I didn’t know George Tindall when I started graduate school at the University of North Carolina in 1980. As an undergraduate down the road at Duke, I had learned the names of some UNC historians, and in the years I was at Chapel Hill (I finally got the Ph.D. in 1988), I never got over my initial sense of awe for some of them. But when I met George Tindall, he was just a nice little man with white hair, a bow tie, and a friendly voice.

By the time I learned about The Emergence of the New South, The Persistent Tradition in New South Politics, and The Ethnic Southerners--books that guided a couple of generations of historians as they researched and wrote about the post-Reconstruction South--I had come to know Professor Tindall as more than merely one of the biggest names in southern historiography. His essays on southern mythology and “the benighted South” were masterpieces and a huge influence on the way historians viewed the region. His dissertation, published as South Carolina Negroes, 1877-1900, along with Vernon Wharton’s similar study of Mississippi, provided the necessary background for C. Vann Woodward’s Strange Career of Jim Crow, one of the most important books in American history published in the 20th century. (I sometimes wonder what would have happened if Tindall, rather than Woodward, had been invited to give the Richards Lectures at the University of Virginia in 1954.) But I didn’t know any of that until later. As a result, my respect for George Tindall as a scholar never surpassed my love for him as a person.

It was because of George Tindall that I decided to study the history of the South. (My undergraduate degree had been in the history of science.) And it was through Tindall that I came to appreciate the importance not only of thorough research, but also of good writing.

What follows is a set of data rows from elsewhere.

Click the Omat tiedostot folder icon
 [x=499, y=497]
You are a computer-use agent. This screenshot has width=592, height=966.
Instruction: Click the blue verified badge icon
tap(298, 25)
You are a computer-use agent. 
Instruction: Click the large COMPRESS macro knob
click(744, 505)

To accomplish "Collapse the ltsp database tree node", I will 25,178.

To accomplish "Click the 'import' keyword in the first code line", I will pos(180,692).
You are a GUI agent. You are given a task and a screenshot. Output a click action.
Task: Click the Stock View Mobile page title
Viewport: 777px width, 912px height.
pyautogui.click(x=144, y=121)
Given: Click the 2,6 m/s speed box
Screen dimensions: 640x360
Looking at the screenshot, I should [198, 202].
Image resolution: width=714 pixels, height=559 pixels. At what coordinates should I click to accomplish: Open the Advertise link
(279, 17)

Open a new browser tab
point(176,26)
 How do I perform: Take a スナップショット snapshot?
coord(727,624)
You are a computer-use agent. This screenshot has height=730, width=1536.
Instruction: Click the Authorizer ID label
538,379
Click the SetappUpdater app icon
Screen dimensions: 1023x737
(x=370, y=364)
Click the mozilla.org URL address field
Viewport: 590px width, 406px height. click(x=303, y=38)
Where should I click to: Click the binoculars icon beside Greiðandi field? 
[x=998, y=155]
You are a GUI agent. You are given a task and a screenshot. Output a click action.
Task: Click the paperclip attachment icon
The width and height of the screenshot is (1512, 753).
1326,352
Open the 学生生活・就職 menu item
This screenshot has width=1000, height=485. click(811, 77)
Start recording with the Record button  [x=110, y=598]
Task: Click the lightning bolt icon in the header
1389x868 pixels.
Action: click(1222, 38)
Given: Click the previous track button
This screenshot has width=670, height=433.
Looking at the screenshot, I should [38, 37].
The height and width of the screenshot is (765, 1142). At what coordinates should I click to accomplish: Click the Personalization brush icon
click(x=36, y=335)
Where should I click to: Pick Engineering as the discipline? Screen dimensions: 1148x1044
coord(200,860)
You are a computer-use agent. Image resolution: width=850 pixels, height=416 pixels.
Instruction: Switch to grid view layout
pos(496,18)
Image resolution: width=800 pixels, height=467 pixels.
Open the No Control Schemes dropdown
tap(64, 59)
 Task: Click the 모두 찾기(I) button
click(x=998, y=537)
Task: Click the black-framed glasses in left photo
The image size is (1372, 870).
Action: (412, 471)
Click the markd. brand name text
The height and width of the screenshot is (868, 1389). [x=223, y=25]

I think Tindall stressed this more than anyone else at Chapel Hill, and it shows in the students he produced. Check out his “Clio's Decalogue: The Commandments of the Muse,” posted by Tindall student Ralph Luker of Cliopatria. (First Commandment: “Thou shalt smite the Philistines hip and thigh with thy first sentence.” Yes!)

About a dozen years ago, the Georgia Historical Quarterly published an article I had written on Sam Jones, the famous late nineteenth-century evangelist. When I noticed in the page proofs that the phrase “Sam Jones’s Theology” had been changed to “Sam Jones’ Theology” in the subtitle, I wrote to John Inscoe, editor at the Quarterly, asking him to change it back. I reminded him of Strunk and White’s first rule: “Form the possessive singular of nouns by adding ’s.” John replied that he had received one similar request before: from George Tindall! (Tindall did love his Strunk and White.) I don’t think I ever told him about that.

I can’t imagine that I’ve had even a fraction of that influence over my own (undergraduate) students.

George Tindall died yesterday, December 2, 2006, at the age of 85. More than anyone else, he shaped my professional life. Other Tindall students will say the same thing. Although it breaks Clio’s Second Commandment (“Thou shalt love the active verb with all thy heart, with all thy soul, and with all thy mind, and thou shalt have no passive verbs before me”), I must say: he will be missed.